Accueil Recherche Impact environnemental des entreprises : entre divulgation et réalité. La professeure Mādālina Solcánu s’intéresse à la question.

Impact environnemental des entreprises : entre divulgation et réalité. La professeure Mādālina Solcánu s’intéresse à la question.

Les travaux de la professeure Mādālina Solcánu montrent que les rapports environnementaux des entreprises sous-estiment souvent leur impact réel, faute de ressources et de méthodes adéquates. Elle plaide pour des normes plus exigeantes et une plus grande transparence afin de mieux mesurer les effets des activités des entreprises sur l’environnement et la société.

La professeure Mādālina Solcánu, du Département des sciences comptables à l’ESG, a publié en début d’année, avec le professeur Samuel Sponem (HEC), un article dans La Conversation / The Conversation sur la mesure des impacts environnementaux des entreprises.

Les travaux de la professeure Solcánu découlent d’un paradoxe : comment se fait-il que depuis plus de vingt ans, les grandes entreprises publient des rapports de développement durable démontrant un engagement soutenu vers une réduction de leur empreinte environnementale alors que le consensus scientifique est clair : la pollution continue de s’intensifier.

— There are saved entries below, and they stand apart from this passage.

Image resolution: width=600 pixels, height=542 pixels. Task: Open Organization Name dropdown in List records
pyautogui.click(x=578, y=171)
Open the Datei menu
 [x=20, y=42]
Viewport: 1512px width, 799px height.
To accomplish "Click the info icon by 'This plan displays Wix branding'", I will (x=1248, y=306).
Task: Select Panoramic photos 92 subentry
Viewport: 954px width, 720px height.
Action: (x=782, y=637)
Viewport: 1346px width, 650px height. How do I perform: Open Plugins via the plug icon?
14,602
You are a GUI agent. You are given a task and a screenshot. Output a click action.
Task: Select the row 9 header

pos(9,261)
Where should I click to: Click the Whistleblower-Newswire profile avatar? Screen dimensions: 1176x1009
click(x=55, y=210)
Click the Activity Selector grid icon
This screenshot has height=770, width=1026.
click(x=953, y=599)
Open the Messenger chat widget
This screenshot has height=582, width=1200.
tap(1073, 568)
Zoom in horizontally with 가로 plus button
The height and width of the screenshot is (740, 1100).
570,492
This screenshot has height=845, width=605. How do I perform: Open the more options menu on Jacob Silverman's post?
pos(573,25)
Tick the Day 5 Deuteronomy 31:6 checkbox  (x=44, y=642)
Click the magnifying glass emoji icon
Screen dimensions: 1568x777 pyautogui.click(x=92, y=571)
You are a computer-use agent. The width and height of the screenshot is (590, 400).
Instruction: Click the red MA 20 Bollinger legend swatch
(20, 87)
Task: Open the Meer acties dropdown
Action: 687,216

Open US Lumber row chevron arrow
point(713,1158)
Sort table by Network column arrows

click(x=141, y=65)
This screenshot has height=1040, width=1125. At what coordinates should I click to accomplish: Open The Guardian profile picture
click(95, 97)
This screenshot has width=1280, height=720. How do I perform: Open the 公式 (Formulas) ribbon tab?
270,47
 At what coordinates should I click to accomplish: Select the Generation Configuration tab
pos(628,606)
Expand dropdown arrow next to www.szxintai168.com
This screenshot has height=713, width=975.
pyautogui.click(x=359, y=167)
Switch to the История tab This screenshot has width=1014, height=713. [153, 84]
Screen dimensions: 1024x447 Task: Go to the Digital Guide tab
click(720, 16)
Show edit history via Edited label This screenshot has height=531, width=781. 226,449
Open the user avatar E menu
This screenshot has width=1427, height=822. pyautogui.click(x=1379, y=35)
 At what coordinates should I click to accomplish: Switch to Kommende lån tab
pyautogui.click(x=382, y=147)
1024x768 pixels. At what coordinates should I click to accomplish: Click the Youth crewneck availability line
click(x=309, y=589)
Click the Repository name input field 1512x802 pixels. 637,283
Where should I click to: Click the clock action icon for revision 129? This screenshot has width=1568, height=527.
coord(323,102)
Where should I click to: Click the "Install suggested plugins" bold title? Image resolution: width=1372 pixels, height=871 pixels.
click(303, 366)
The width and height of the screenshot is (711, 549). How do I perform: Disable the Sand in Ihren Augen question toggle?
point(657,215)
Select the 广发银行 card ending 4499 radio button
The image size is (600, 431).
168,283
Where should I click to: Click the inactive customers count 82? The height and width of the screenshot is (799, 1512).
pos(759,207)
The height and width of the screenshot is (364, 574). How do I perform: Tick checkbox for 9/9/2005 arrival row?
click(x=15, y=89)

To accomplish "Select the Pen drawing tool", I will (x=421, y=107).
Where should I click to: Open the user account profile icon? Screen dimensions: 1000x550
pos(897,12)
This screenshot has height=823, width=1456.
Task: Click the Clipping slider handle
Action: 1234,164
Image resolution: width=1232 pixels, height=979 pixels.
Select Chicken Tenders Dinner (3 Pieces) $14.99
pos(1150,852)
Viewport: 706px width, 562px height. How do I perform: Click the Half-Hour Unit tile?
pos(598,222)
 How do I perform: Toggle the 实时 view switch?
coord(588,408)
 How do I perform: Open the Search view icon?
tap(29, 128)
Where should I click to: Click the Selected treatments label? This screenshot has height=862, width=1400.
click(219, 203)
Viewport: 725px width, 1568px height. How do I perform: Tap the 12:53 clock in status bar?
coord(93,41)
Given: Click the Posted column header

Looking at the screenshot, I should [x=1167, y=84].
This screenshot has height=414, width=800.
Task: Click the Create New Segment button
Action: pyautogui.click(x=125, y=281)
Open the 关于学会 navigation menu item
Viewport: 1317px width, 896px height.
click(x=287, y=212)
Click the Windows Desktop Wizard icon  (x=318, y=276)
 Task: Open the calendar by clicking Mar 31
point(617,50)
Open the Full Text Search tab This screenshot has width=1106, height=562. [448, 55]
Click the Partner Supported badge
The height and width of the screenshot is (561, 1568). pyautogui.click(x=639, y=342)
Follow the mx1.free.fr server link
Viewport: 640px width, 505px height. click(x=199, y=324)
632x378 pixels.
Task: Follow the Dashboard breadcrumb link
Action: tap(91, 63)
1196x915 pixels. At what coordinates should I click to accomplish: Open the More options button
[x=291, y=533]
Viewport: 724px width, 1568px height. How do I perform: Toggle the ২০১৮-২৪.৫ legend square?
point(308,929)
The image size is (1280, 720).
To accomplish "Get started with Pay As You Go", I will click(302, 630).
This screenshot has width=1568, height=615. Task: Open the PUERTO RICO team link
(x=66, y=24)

Dès lors, une question s’impose : comment les données divulguées par les entreprises sont-elles produites et dans quel contexte ? Sont-elles fiables ? Les indicateurs exigés par la loi permettent-ils réellement de mesurer l’impact environnemental des organisations ?

Manque de ressources

Pour y répondre, la professeure a interrogé une cinquantaine de professionnels responsables de la production et de la divulgation de ces données, dans des secteurs comme les ressources naturelles, l’industrie manufacturière et le transport. Elle observe que ces intervenants évoluent dans un contexte exigeant, avec des ressources souvent limitées. « Ce sont des gens de bonne foi, engagés, mais contraints par des moyens restreints », souligne-t-elle. Les limites sont à la fois financières, humaines et technologiques.

Un impact sous-estimé

Les processus de collecte et de traitement des données demeurent récents et complexes, surtout dans des organisations aux structures lourdes. Certaines entreprises vont au-delà des exigences réglementaires, mais la majorité s’en tient au minimum requis. Les rapports offrent alors un portrait partiel, parfois difficile à interpréter, qui tend à sous-estimer l’impact réel des activités. La professeure Solcánu évoque ainsi une forme d’« hypocrisie organisationnelle », marquée par un décalage entre les engagements affichés et les pratiques.

Plus de transparence

Dans ce contexte, elle insiste sur l’importance d’investir davantage dans les outils, les équipes et les méthodes de collecte. L’adoption de normes élaborées par lInternational Sustainability Standards Board (ISBB) pourrait marquer une avancée. « Ces exigences devraient améliorer la transparence et la comparabilité des données, ce qui permettrait de mieux évaluer la performance environnementale des entreprises. Ces normes comportent néanmoins des lacunes. La principale tient à l’approche de matérialité simple – ou matérialité financière – qui limite la divulgation aux enjeux environnementaux susceptibles d’influencer les résultats financiers. Or, il conviendrait d’exiger des entreprises qu’elles rendent également compte de leurs impacts significatifs sur l’environnement et la société, selon une logique de matérialité d’impact ou de double matérialité », conclut-elle.